January 10, 2026
Mystery brains, messy politics
'The answer cannot be nothing': The battle over Canada's mystery brain disease
500 patients, zero answers — commenters cry cover‑up vs mass hysteria
TLDR: A New Brunswick doctor reported 500 puzzling brain cases, but a paper says it’s misdiagnoses; one patient chose assisted dying. Commenters clash over environmental cover‑up versus mass misdiagnosis, dropping archive links and demanding transparency—because real lives, not conspiracy threads, hang in the balance.
A rare brain scare in New Brunswick spiraled from two suspected Creutzfeldt‑Jakob Disease (a deadly brain illness) cases to a five‑year, 500‑patient mystery. Then came the twist: a paper said there’s no new disease, just a mix of known conditions — a “house of cards,” according to one author. Meanwhile, one patient chose assisted dying (legal in Canada), and another is considering it. That’s when the internet lit up. The strongest opinions? Cover‑up vs mass misdiagnosis. User alephnerd points at JD Irving and alleged glyphosate spraying, claiming researchers were blocked and the company is “untouchable.” The vibe: corporate power, political coziness, and environmental guilt. Mitchbob drops an archive link like a mic, while ggm mourns a “structural opposition to clarity” and broken public trust. On the flip side, anonnon invokes Morgellons — the debated skin condition often called delusional — suggesting the symptoms sounded more bizarre the longer patients talked, pushing the mass psych/misdiagnosis angle. The thread swings between “show us the JAMA paper” energy and dark humor about alphabet soup acronyms (CJD, CJDSS) and “receipts or it didn’t happen.” It’s messy, emotional, and very online: locals fear toxins, skeptics fear hysteria, and everyone fears a system that shrugs at 500 people saying something is wrong.
Key Points
- •A New Brunswick hospital identified two CJD cases in 2019, prompting expert review.

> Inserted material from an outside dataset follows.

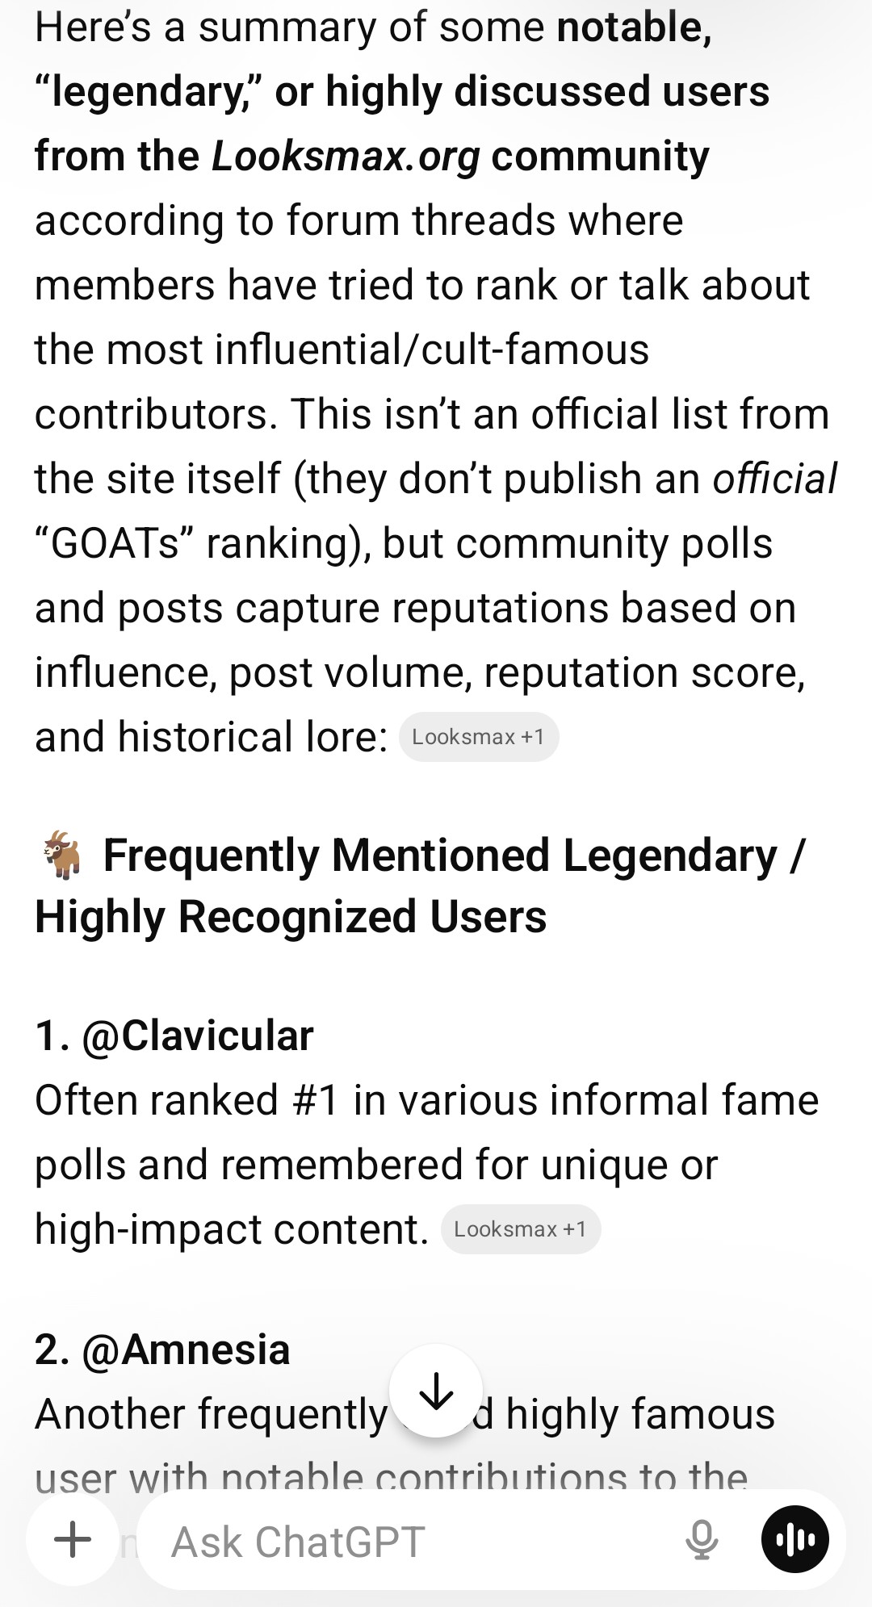
Task: Tap 'Highly Recognized Users' heading line
Action: pos(291,918)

- •Neurologist Alier Marrero reported more than 20 patients with CJD-like symptoms, all testing negative with CJDSS.
- •The suspected cluster expanded to about 500 patients over five years without a confirmed new disease.
- •A research paper by Canadian specialists concluded there was no novel disease; cases likely reflected known conditions.
- •At least one patient in the cluster chose assisted dying, with an unknown degenerative neurological condition listed on the death certificate.